**PROMPT**
From the line that contains "受講・体験申込み (346, 127)" through the line that contains "office@hokkoku.bunkacenter.or.jp (892, 707)", output every line of the listing below exactly and leave out all the rest.
THE DATA START
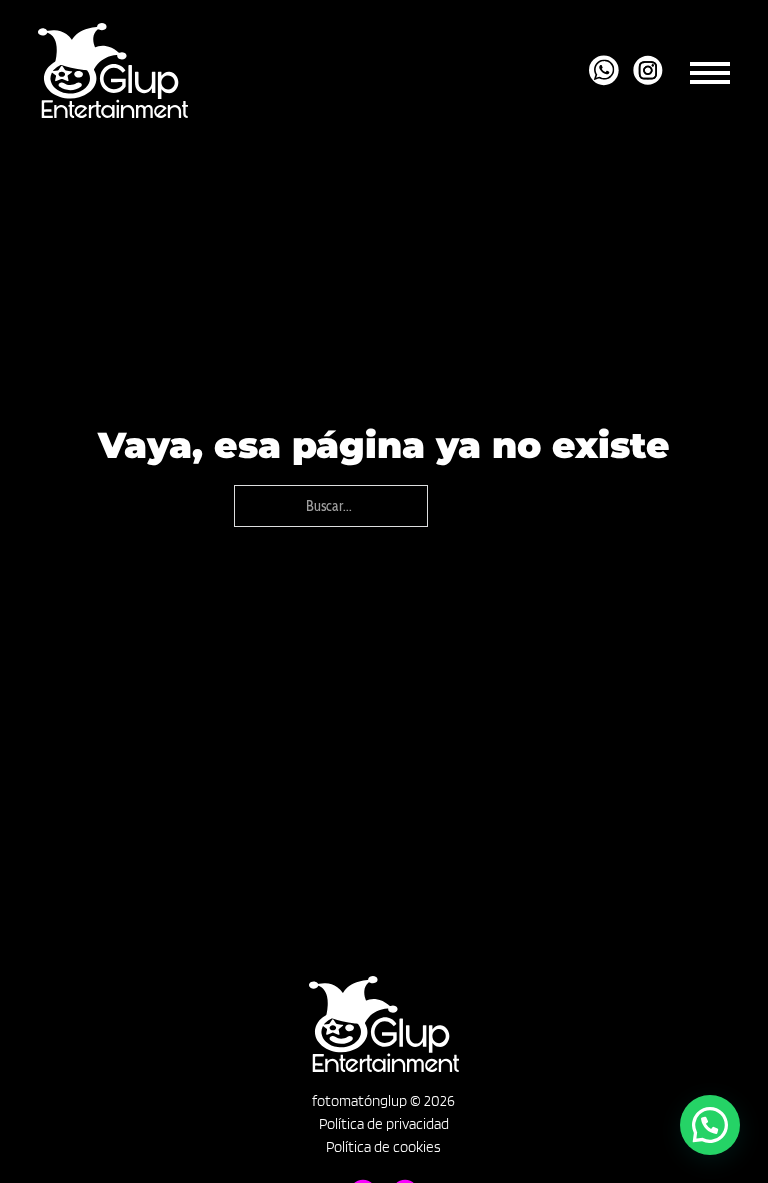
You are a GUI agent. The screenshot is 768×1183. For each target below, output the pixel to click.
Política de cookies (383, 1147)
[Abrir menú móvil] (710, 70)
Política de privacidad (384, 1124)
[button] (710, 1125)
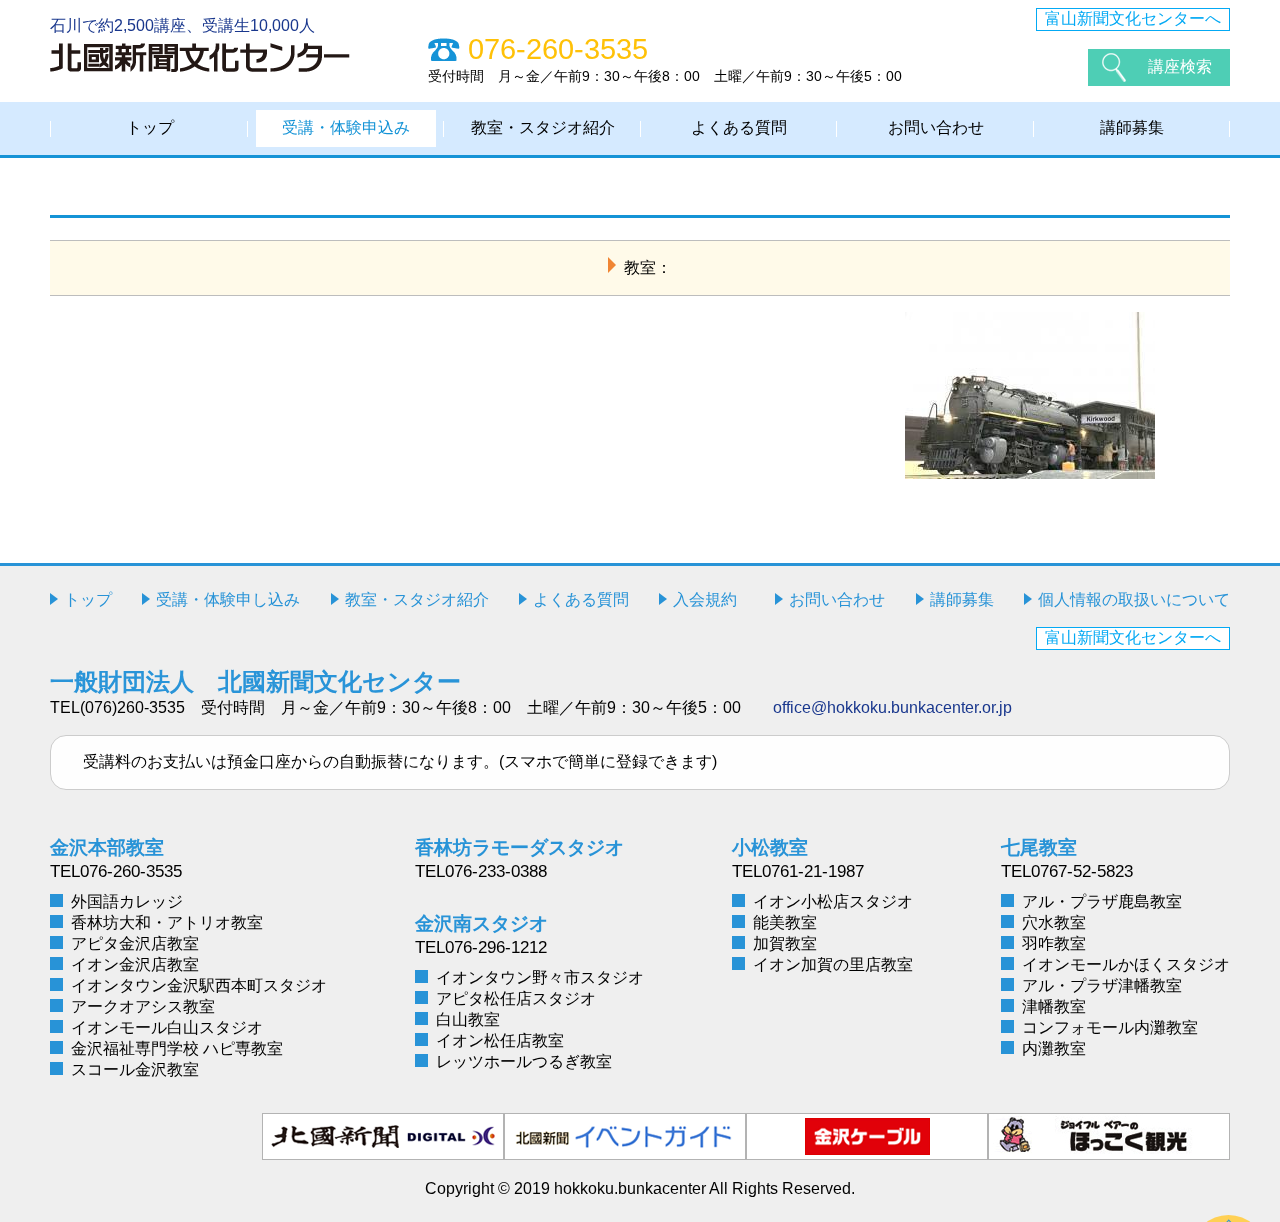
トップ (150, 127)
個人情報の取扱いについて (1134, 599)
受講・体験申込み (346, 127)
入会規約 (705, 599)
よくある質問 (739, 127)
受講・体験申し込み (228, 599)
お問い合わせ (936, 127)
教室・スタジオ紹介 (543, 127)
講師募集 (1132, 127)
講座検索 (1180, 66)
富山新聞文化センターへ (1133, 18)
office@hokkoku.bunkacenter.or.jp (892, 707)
THE DATA END
THE DATA START
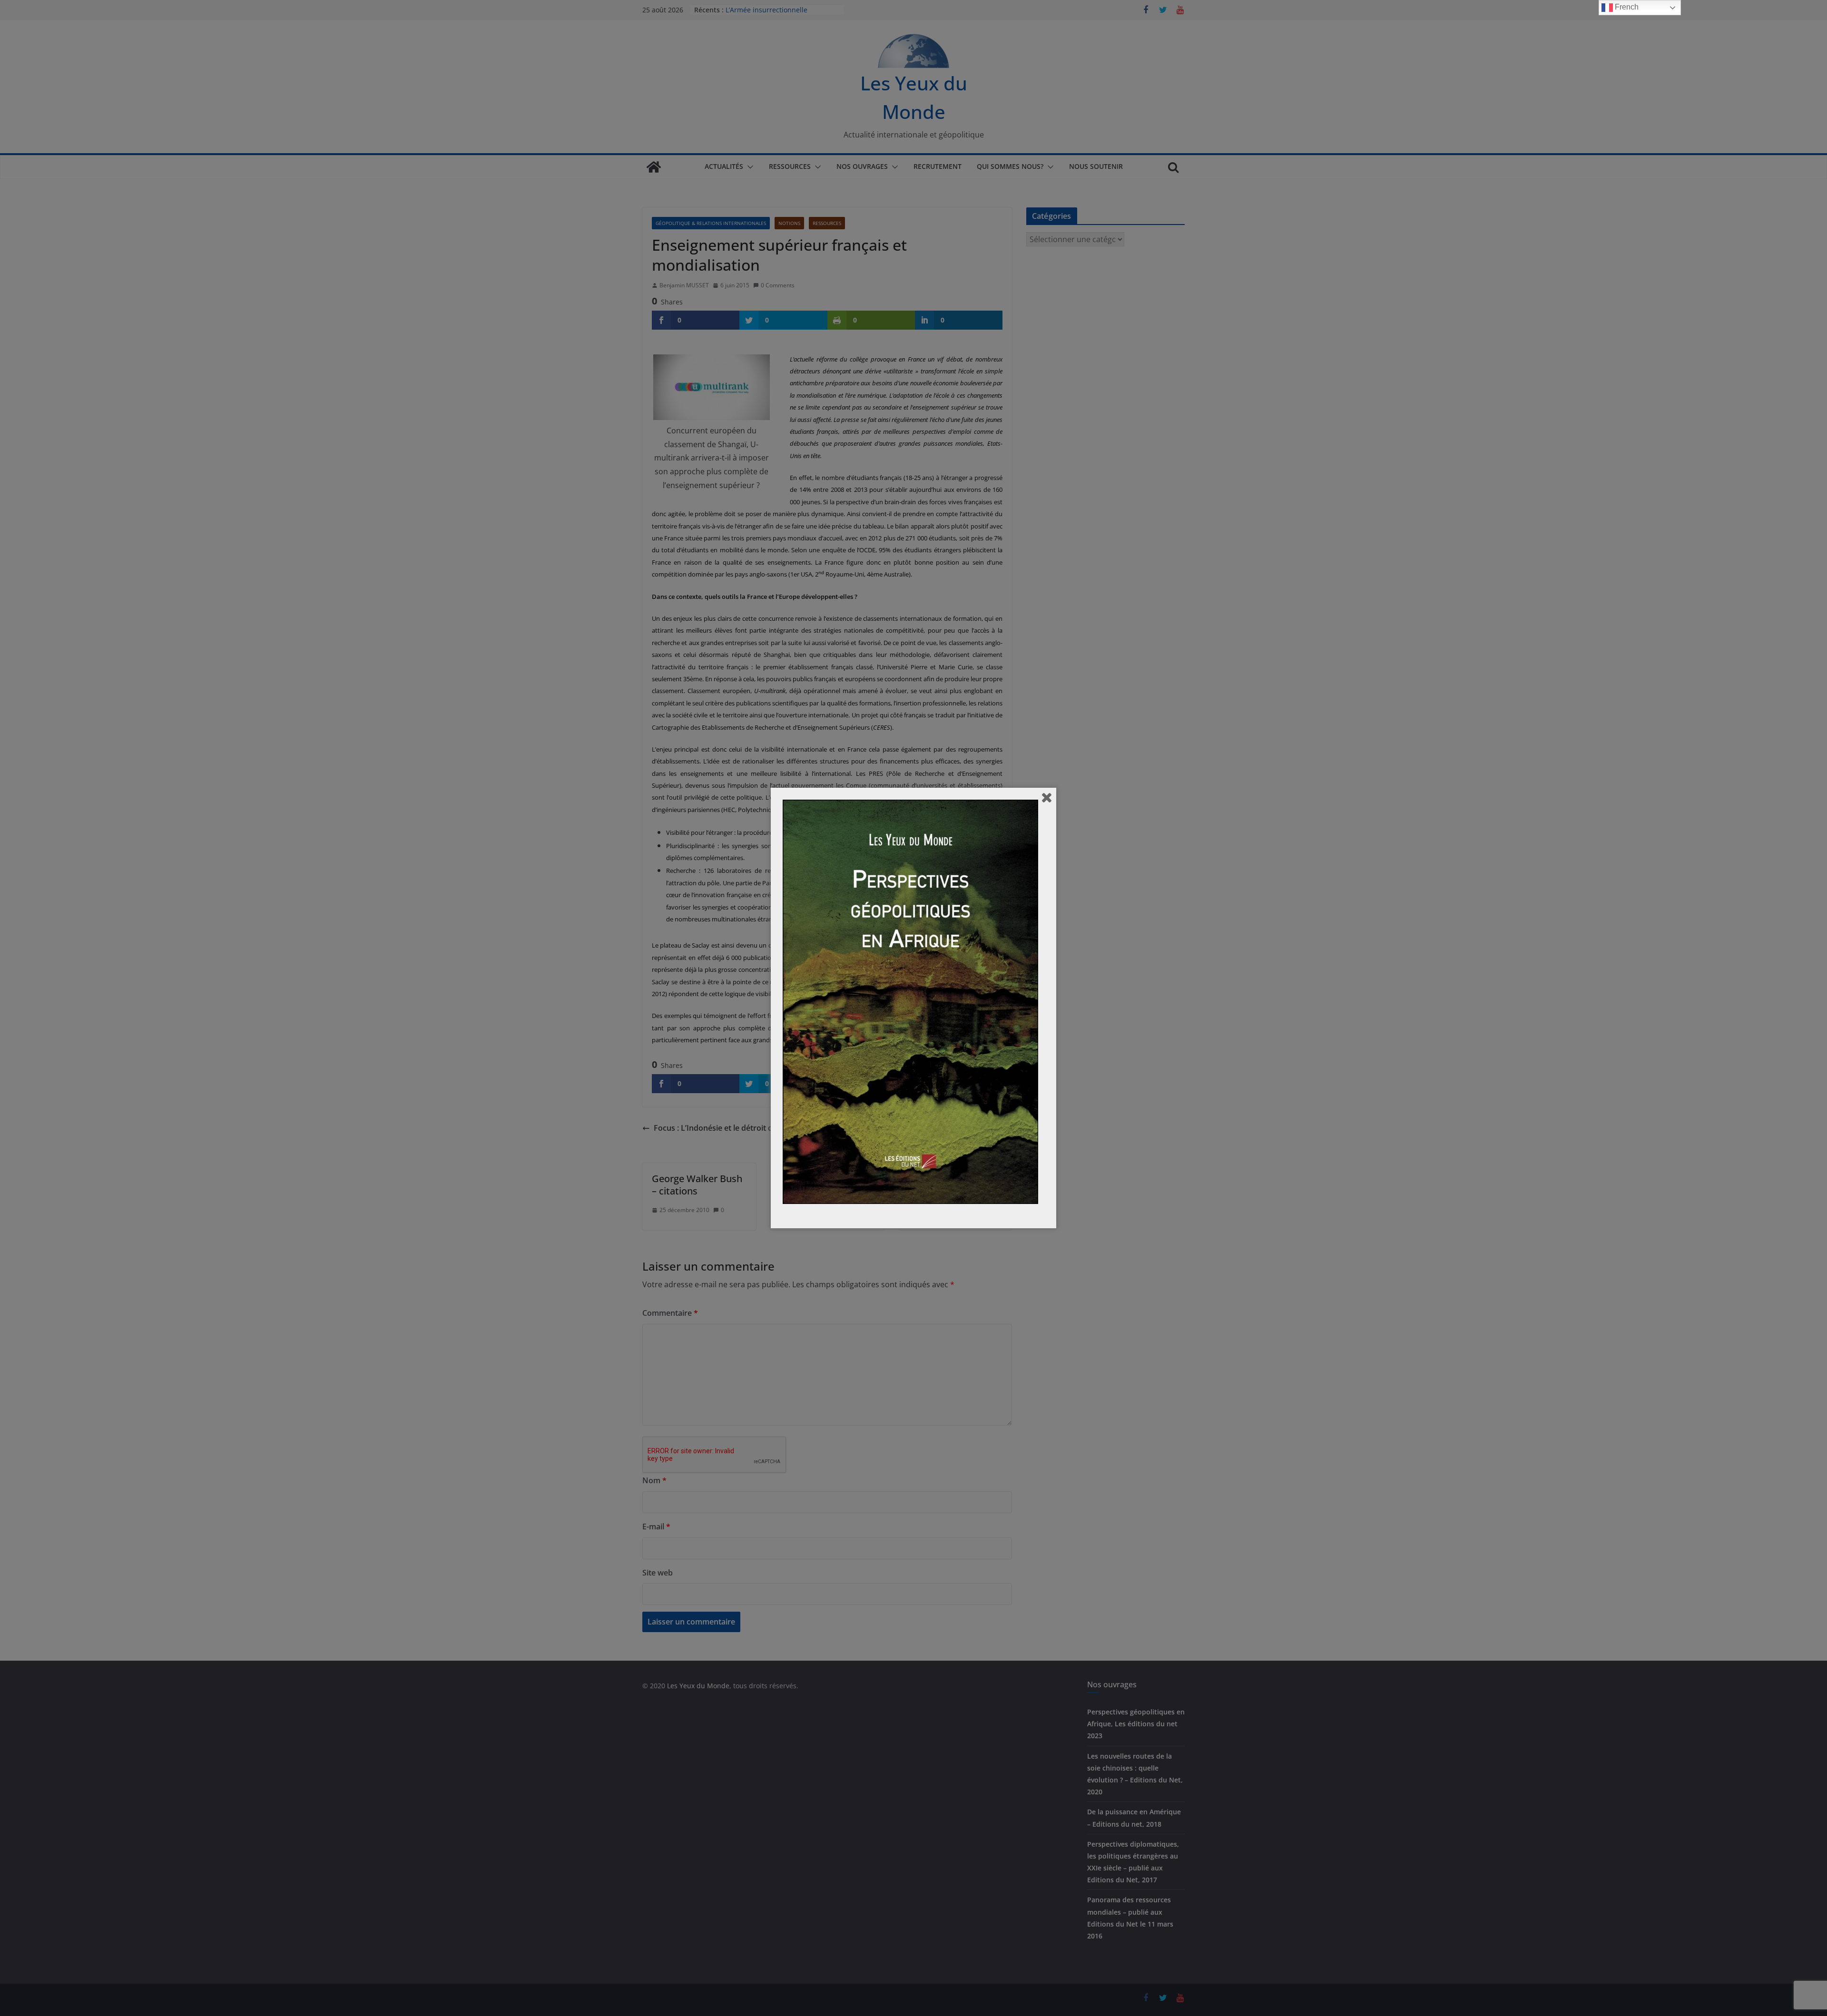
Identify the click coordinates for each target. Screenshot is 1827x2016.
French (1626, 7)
THE DATA END
**SOLUTION TO THIS TASK**
受講・体験申込み (346, 127)
入会規約 (705, 599)
よくある質問 (739, 127)
受講・体験申し込み (228, 599)
お問い合わせ (936, 127)
教室・スタジオ紹介 (543, 127)
講師募集 (1132, 127)
講座検索 (1180, 66)
富山新聞文化センターへ (1133, 18)
office@hokkoku.bunkacenter.or.jp (892, 707)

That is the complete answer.